Lentiviruses are enveloped RNA viruses found in most of the vertebrates. The most common Lentiviruses used in gene therapy experiments are retroviruses. The virion contains two copies of RNA genome, which are covered by a cone shaped core. The viral genome contains three genes that code for different viral proteins. The gag gene encodes for capsid, matrix, and nucleocapsid protein. The pol gene is a viral polymerase which comprises of proteases, reverse transcriptase and integrase. The env gene encodes for glycosylated envelope protein which mediates the virus entry into the host cell receptor. The viral RNA genome is flanked by long terminal repeats (LTR) sequences which are responsible for packaging of viral RNA genome. Most of the retroviruses lead to persistent infection by integrating to the host cell genome. Lentiviruses also contain two additional proteins tat and rev which take part in transactivation of viral transcription and nuclear export of viral RNA, respectively.
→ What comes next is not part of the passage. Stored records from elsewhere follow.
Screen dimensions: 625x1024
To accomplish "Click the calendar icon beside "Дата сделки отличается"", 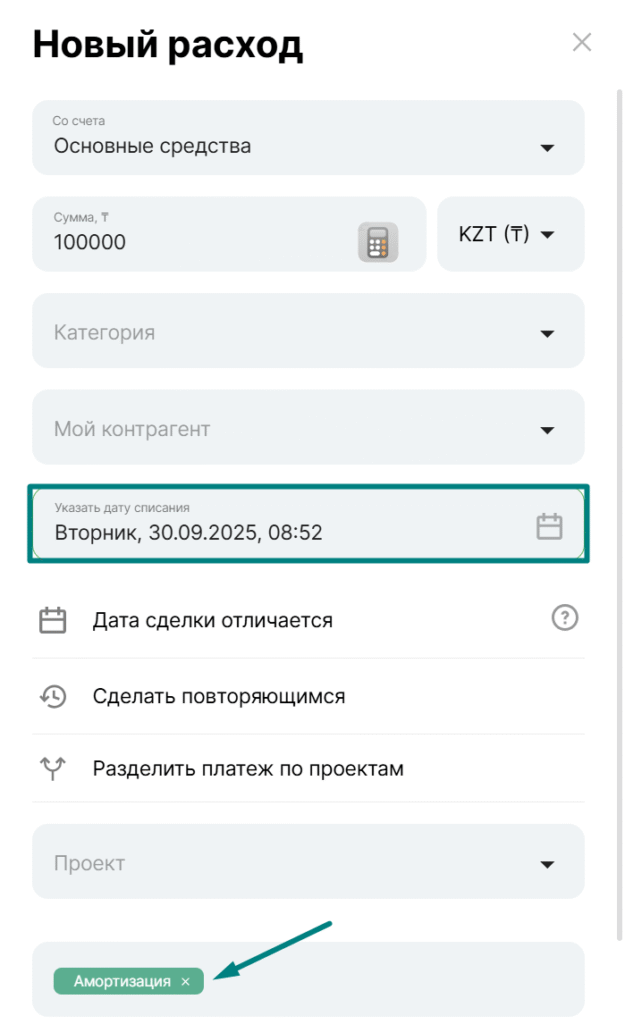I will pyautogui.click(x=53, y=620).
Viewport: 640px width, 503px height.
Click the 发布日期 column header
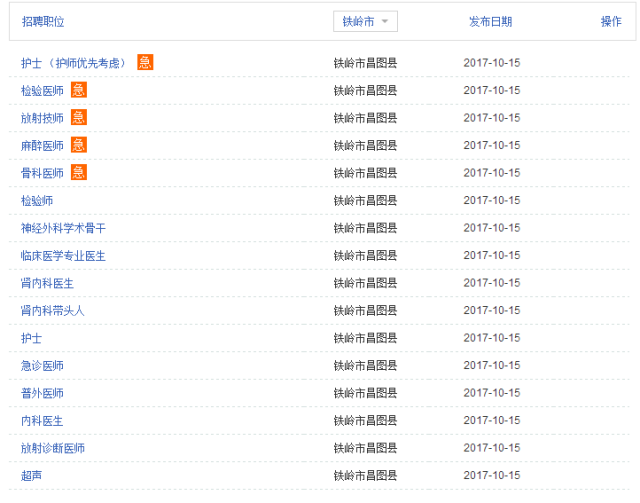490,22
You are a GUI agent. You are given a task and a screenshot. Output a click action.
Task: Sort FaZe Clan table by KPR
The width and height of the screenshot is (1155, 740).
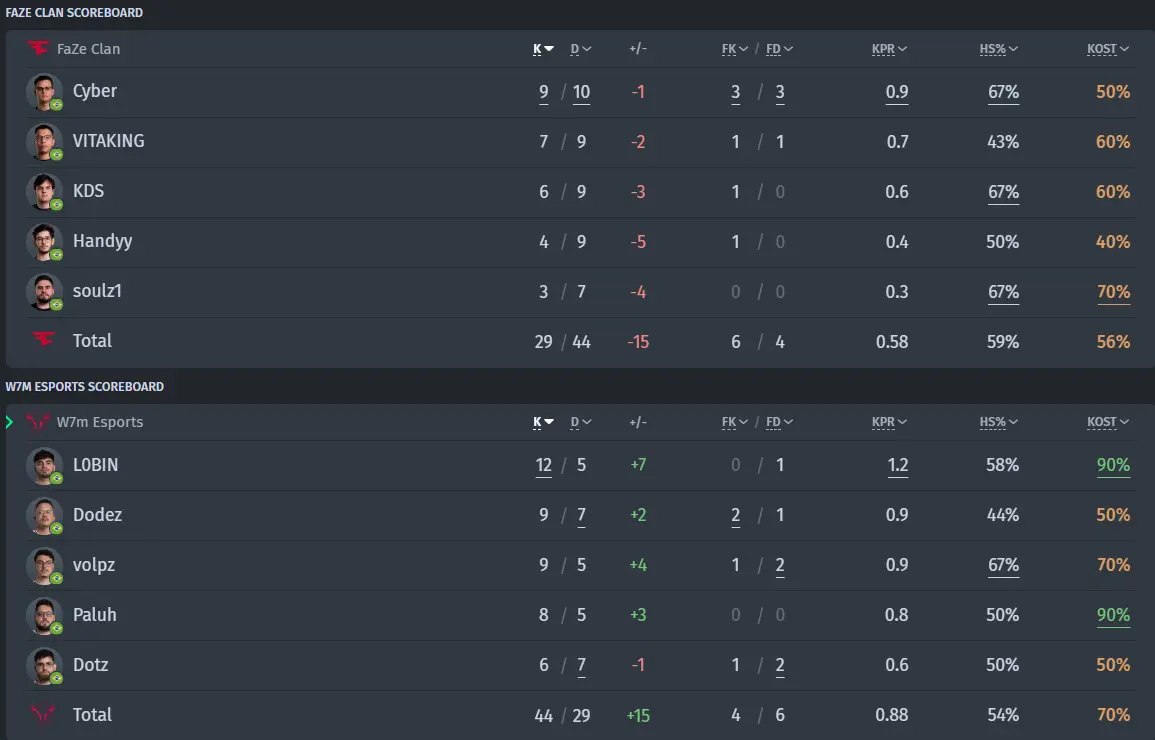pos(889,49)
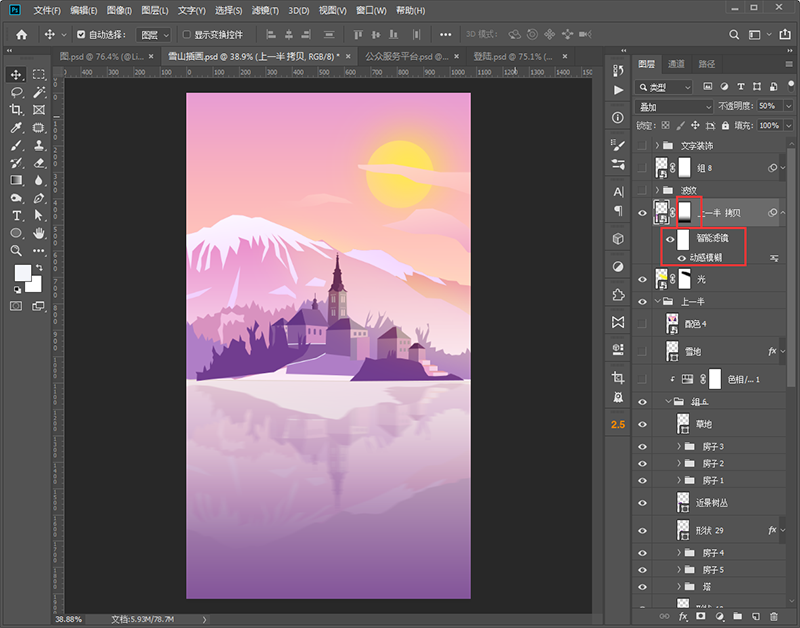Click the 不透明度 opacity value field
Viewport: 800px width, 628px height.
768,106
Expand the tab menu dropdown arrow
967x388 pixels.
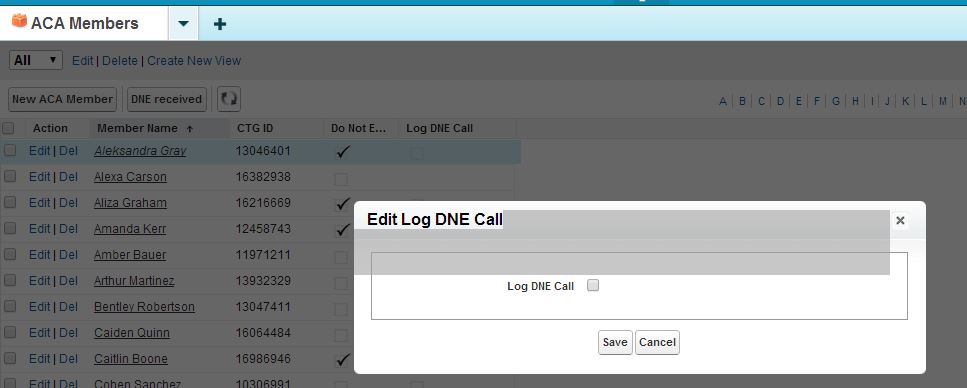coord(183,24)
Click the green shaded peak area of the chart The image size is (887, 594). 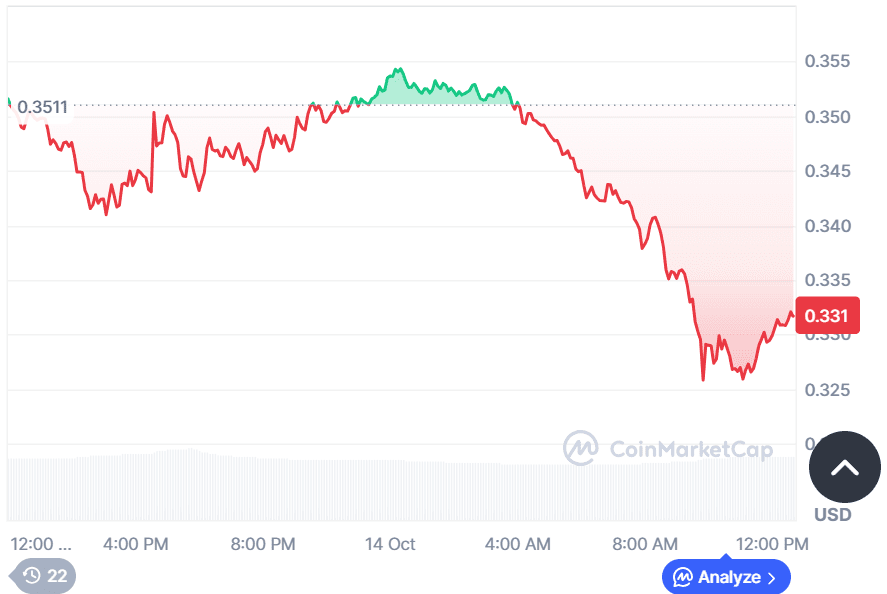pyautogui.click(x=420, y=88)
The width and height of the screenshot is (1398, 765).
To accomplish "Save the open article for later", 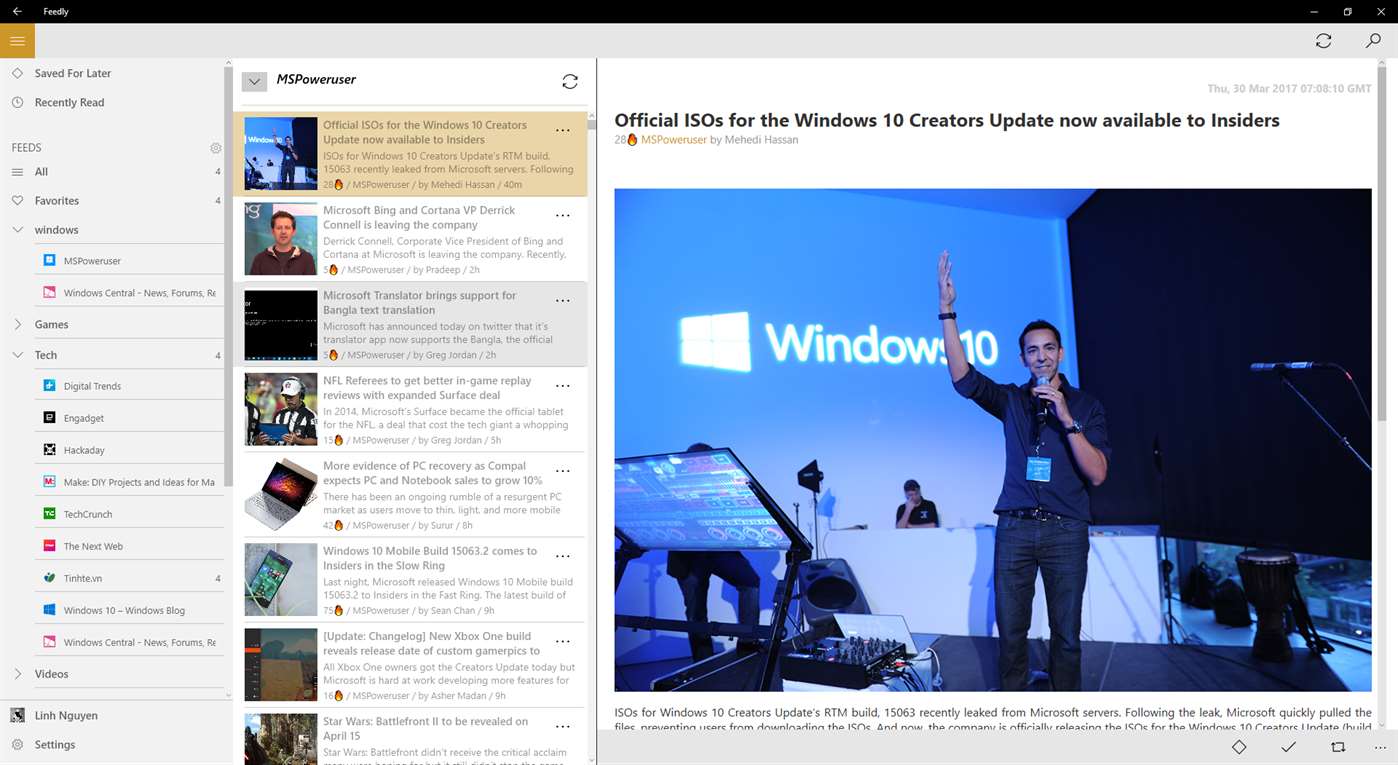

Following the infection virion binds to the host cell receptor and viral genome enters the cell by fusion. Viral RNA is converted into double stranded DNA with the help of enzyme reverse transcriptase. The double stranded DNA then migrates to the nucleus and integrates to the host cell genome by the help of enzyme integrase. This stage of the virus is known as Provirus . The proviral DNA forms new viral genome by using cellular transcription factors. The immature viral proteins are processed by viral proteases, and assemble along with RNA genome to form an infectious virion, which then buds out from the host cell membrane.

Most of the work based on the lentiviral vector focuses on modifying the human immune deficiency virus type 1 (HIV-1). HIV-1 encodes six accessory proteins namely tat, rev, vif, vpr, nef, and vpu in addition to an essential gag, pol , and env proteins (Figure 15.1).